Aim: Please identify each line in the listing below that contains the string "label", and copy those lines.

Material shown:
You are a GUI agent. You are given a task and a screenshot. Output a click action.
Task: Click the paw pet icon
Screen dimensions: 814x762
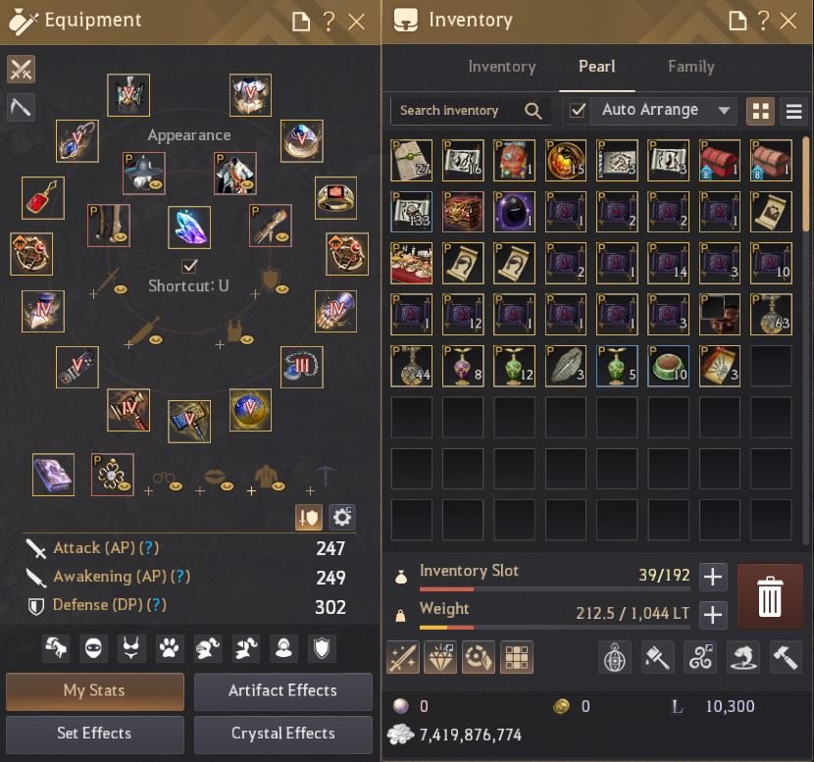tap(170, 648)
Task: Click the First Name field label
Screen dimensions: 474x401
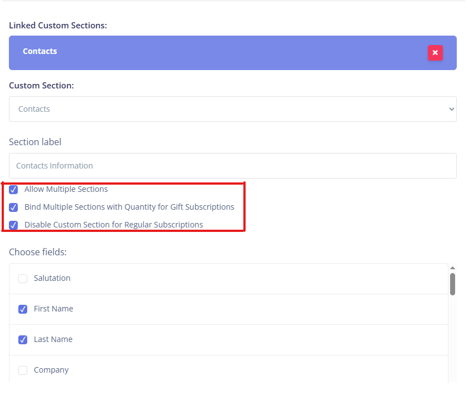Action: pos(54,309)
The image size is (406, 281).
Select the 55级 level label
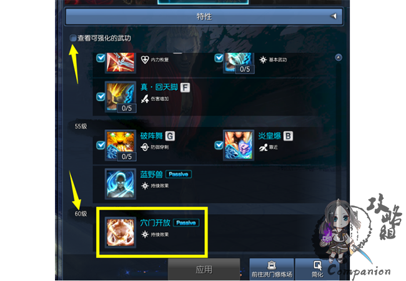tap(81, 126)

--

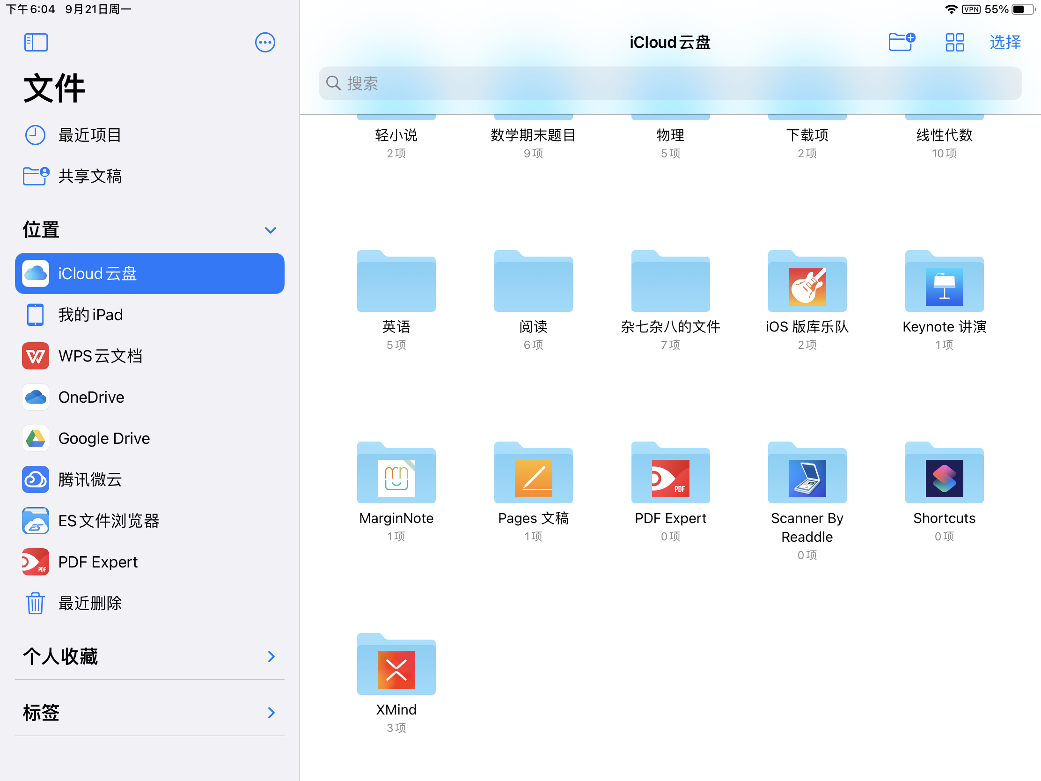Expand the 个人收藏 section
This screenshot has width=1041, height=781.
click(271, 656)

Solution to this task:
Task: Click the First Name field label
Select the 55级 level label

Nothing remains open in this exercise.